▶ [Exercise]:
The response should repeat word for word every line below from the one with "Select the MA" to the one with "Disable the Ortofoto base layer", inclusive, and nothing else; leave pictures out.

▶ [Input data]:
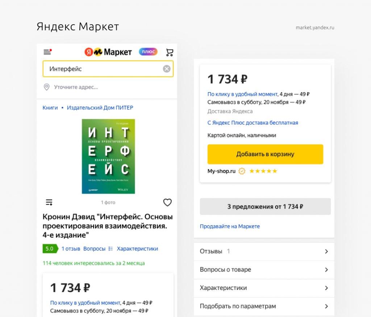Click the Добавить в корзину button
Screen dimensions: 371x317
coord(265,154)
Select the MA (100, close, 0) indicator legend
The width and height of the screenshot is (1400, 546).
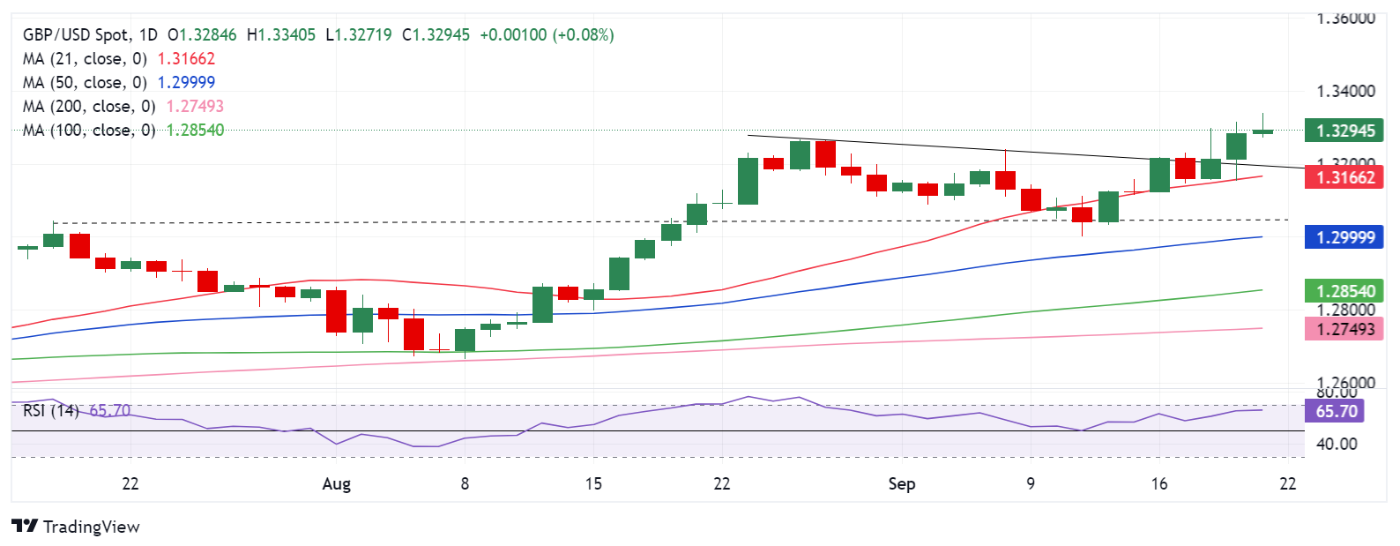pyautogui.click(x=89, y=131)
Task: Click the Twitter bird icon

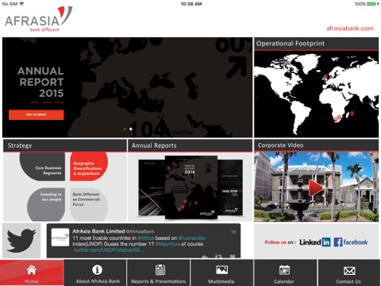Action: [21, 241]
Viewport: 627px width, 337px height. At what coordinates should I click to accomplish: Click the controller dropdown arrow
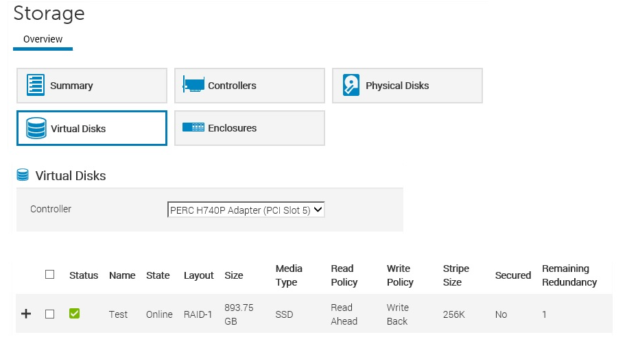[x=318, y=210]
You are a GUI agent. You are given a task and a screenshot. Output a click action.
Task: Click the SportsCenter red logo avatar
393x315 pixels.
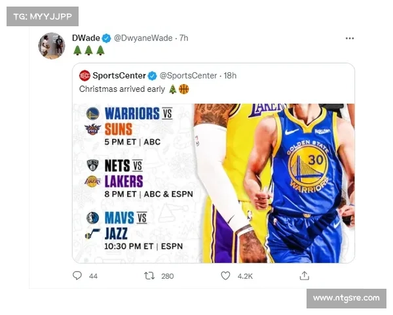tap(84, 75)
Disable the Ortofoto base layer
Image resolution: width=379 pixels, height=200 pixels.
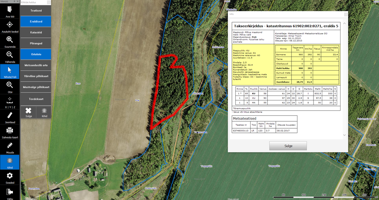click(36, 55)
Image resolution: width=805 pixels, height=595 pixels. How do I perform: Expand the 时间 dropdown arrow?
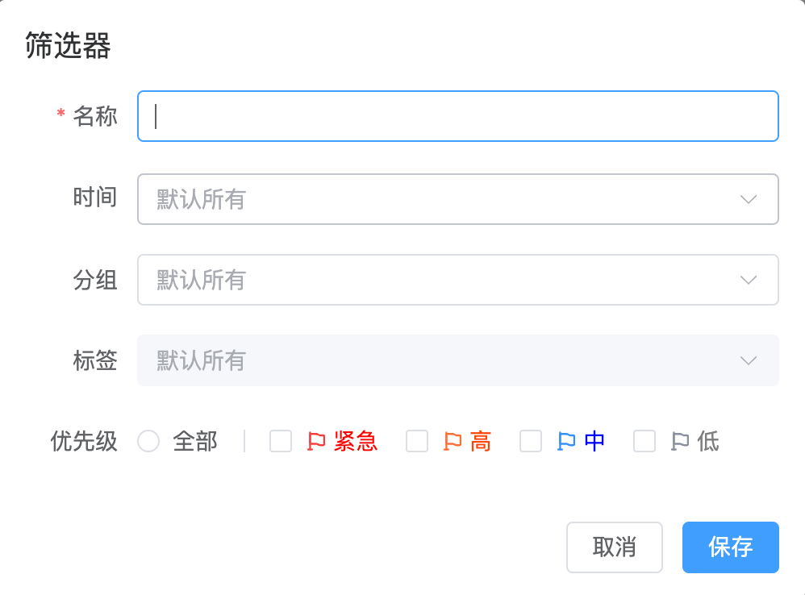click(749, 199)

...

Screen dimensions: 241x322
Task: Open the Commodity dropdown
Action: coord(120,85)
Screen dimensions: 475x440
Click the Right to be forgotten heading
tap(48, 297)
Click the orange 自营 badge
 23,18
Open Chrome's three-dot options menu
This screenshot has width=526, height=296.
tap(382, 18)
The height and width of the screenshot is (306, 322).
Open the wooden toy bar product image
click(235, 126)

▶ [Your solution]:
Select the MA (100, close, 0) indicator legend
The width and height of the screenshot is (1400, 546).
pyautogui.click(x=89, y=131)
Task: Click the Twitter bird icon

Action: [21, 241]
Viewport: 627px width, 337px height. At what coordinates should I click to accomplish: Click the controller dropdown arrow
[x=318, y=210]
You are a GUI agent. You are given a task and a screenshot. Output a click action.
Task: Click the SportsCenter red logo avatar
393x315 pixels.
tap(84, 75)
Disable the Ortofoto base layer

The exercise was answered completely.